And then I realise that last night was a bender. My stomach lurches.

A series of questions form in my mind.

Wouldn't it have been sensible to find somewhere cheaper and stay for a week or so while we figure out what to do next?

Wouldn't it have been wiser to use the money to pay back the gum-chewing frogman? Or at least make an instalment?

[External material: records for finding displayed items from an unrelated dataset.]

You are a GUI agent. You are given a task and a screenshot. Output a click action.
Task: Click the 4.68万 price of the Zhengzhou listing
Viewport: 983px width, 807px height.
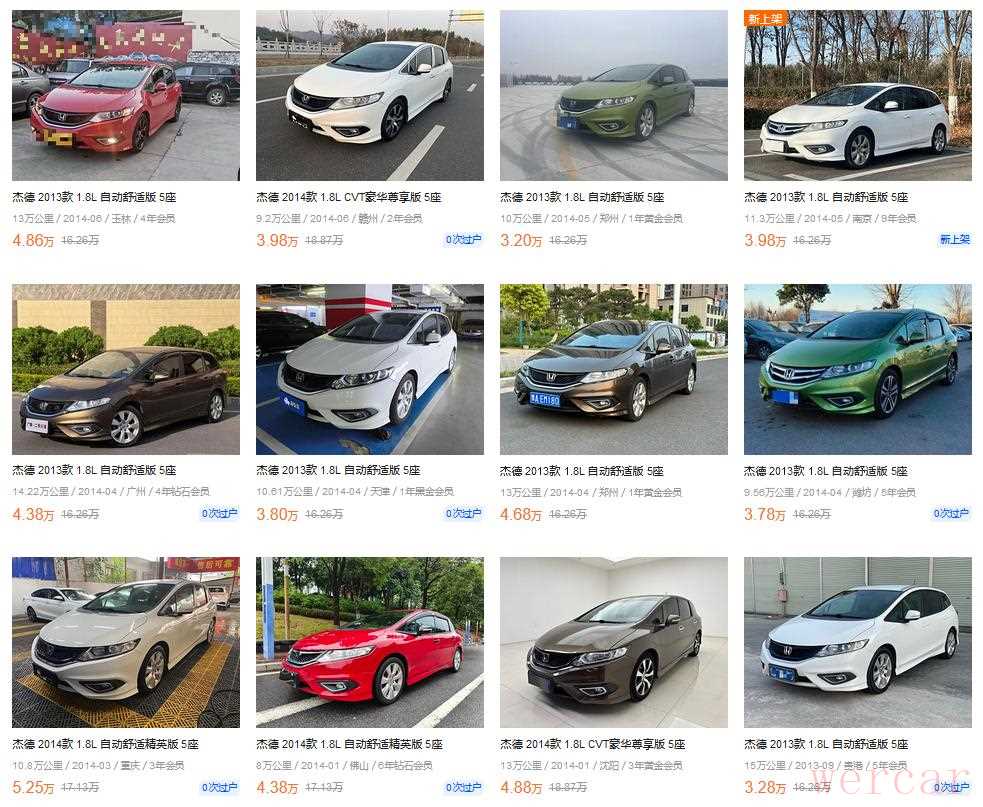click(521, 515)
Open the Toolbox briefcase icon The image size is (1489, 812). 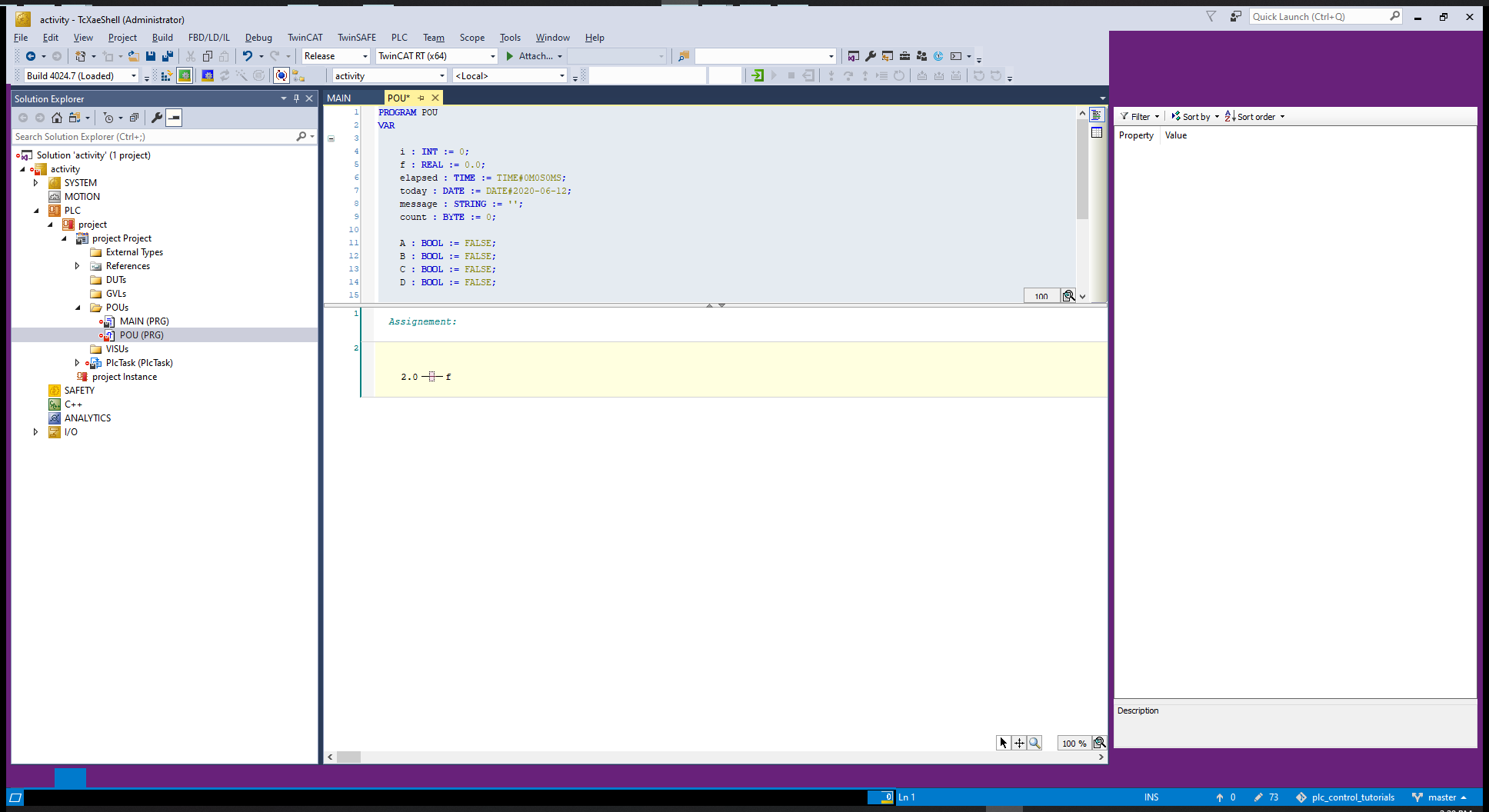pos(904,56)
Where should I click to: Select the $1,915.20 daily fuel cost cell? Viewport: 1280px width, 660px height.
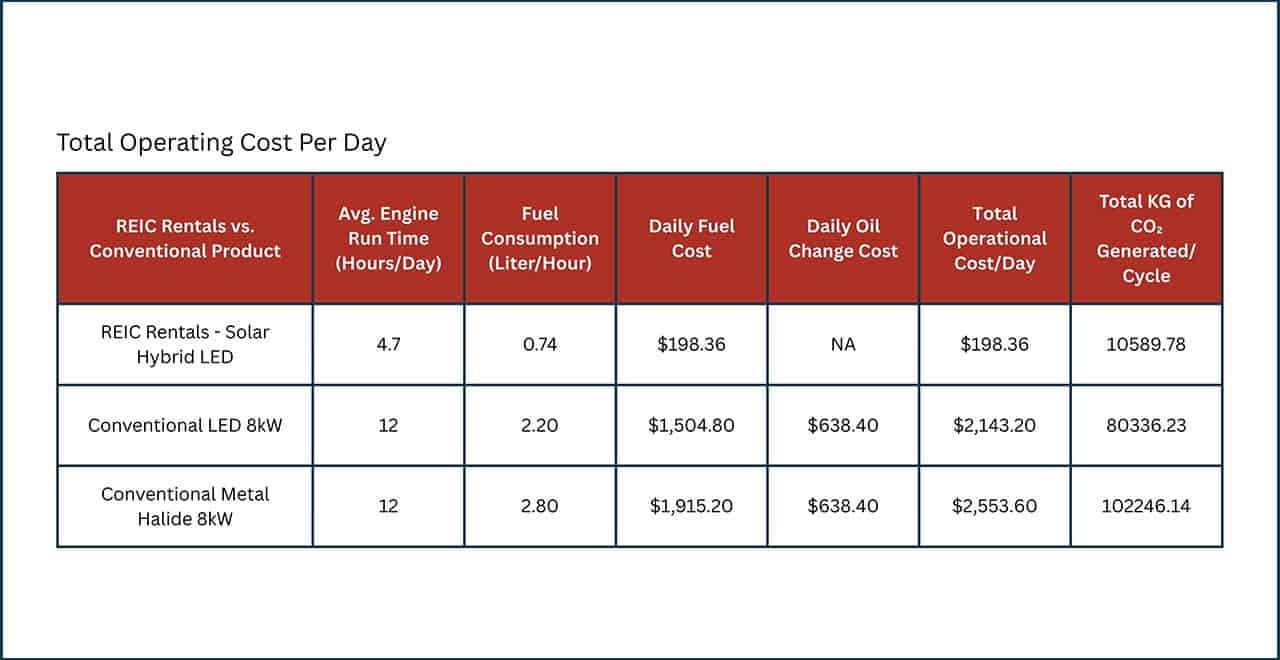pyautogui.click(x=691, y=506)
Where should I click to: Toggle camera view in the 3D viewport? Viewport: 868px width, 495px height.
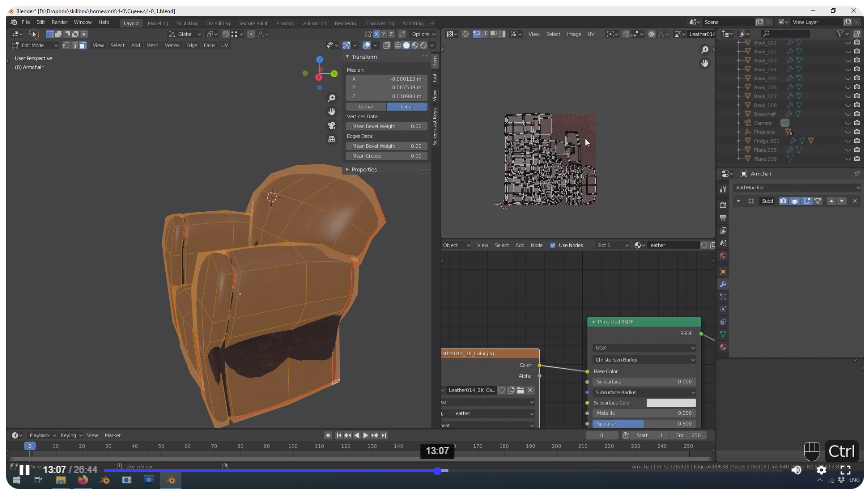pos(332,126)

If you wanted to splash out, wouldn't it have been a better decision to spend the money on something solid? Something real that you could hold in your hands? Like maybe some groceries?

But I don't voice any of these, because there's no point. If Bryce Cole was going to start being sensible and making better decisions he would have done that after he lost his house.

He's a roll-with-the-punches kind of guy.

Instead I ask, 'Where are we going to sleep tonight?'

No one says anything.

After we check out, Bryce Cole takes us to the track.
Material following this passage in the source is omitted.